Unpacking the Differences
The United States, European Union, and other pharmaceutical supply chains have traditionally operated under the assumption of market stability. Historically, upstream supply chain risks have been obscure and thus efforts to organize information about the risks embedded in sourcing materials and the supply chain have been limited.
By contrast, global health agencies have assumed market instability when suppliers are not as interested in supporting the geographies they serve and face a number of market shortcomings. Those agencies thus had a more explicit focus on understanding upstream issues.
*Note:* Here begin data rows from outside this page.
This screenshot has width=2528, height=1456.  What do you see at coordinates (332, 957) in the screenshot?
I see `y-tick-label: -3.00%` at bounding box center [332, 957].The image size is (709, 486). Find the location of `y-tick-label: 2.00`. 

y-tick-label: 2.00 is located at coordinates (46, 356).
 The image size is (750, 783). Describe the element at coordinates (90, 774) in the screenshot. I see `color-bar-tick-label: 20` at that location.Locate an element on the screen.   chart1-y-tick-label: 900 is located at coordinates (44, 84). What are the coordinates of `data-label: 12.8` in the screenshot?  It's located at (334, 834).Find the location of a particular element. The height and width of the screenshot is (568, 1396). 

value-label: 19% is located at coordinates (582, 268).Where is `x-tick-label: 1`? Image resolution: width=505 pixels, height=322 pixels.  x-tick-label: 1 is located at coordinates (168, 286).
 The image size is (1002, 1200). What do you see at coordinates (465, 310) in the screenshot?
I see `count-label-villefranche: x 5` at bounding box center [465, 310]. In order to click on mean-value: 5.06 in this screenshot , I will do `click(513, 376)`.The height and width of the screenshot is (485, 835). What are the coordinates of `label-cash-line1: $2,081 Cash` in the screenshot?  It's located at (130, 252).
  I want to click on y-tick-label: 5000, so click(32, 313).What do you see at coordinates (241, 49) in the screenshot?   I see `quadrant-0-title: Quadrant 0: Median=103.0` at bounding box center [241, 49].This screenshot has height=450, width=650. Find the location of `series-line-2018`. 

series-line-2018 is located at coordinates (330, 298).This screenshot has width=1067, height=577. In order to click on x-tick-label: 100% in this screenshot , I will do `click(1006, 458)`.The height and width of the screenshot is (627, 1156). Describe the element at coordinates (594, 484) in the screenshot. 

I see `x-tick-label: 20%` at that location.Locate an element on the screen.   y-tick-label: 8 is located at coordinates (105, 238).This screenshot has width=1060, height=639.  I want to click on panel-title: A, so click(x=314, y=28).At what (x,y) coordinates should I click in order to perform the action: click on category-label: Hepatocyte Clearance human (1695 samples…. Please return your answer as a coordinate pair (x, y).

The limited number of major buyers in the HIV/AIDS, malaria, and TB drug market has facilitated coordination efforts. For low- or middle-income countries, where the disease burden is highest, the primary buyers of those medicines include the Global Fund, South Africa, and USAID. Given there are only a few key stakeholders, coordination and information exchange are more manageable, enabling a shared focus on identifying and addressing upstream supply chain risks common to all parties.
Collaboration platforms such as the ARV Procurement Working Group have been instrumental in fostering this exchange because global health agencies prioritize cooperation over competition. The U.S. market, by contrast, presents greater challenges for such efforts. U.S. buyers operate competitively, often viewing data on upstream markets as a strategic asset, which makes it more difficult to pool information and coordinate effectively.
Understanding Risks in High-Income Countries' Health Supply Chains
The increasing availability of trade flow data and other valuable data streams has provided new opportunities to enhance understanding of upstream supply-chain challenges.
Collaboration among purchasers, however, is essential to fully leverage this data. The four main distributors of medicines maintain sourcing relationships with the generic manufacturers supplying these drugs.
The increasing availability of trade flow data and other valuable data streams has provided new opportunities to enhance understanding of upstream sup
They possess critical insights into finished product suppliers, their capacities, and their API suppliers. Yet these distributors have no incentives to collaborate and share this information. Their individual sourcing and supply data would be far more valuable if combined with data from others, creating a broader understanding of supply chain dynamics. No clear mechanism, however, exists for them to share this information without compromising the commercial interests tied to sourcing and supplier data.
U.S. Pharmacopeia, an independent, scientific nonprofit organization, has started an effort to collect such data systematically. Resilinc, a U.S.-based private company also provides such upstream supply mapping and associated risk to their clients, including companies in the pharma and life sciences business.
The Supply Chain Control Tower is a public-private partnership between the U.S. Health and Human Services Department, other federal agencies, and private distributors that was developed during the COVID-19 pandemic to enhance downstream supply chain visibility by aggregating voluntarily shared data from multiple sources. With adequate resourcing and a more systematic approach, such a structure could be used for collecting upstream data on APIs and KSMs and organizing it to proactively understand supply chain vulnerabilities.
For these efforts to truly thrive, however, the U.S. government would need to facilitate greater collaboration between different companies so that multiple streams of data can be pooled. The pooled data would then enable a better collective understanding of supply concentration and risks of disruption. Such detailed understanding is crucial for making decisions and prioritization related to U.S. manufacturing and industrial base expansion for critical pharmaceuticals, APIs, and KSMs. Valuable lessons can be gleaned from how global health agencies have structured and managed these efforts, both technically and with governance.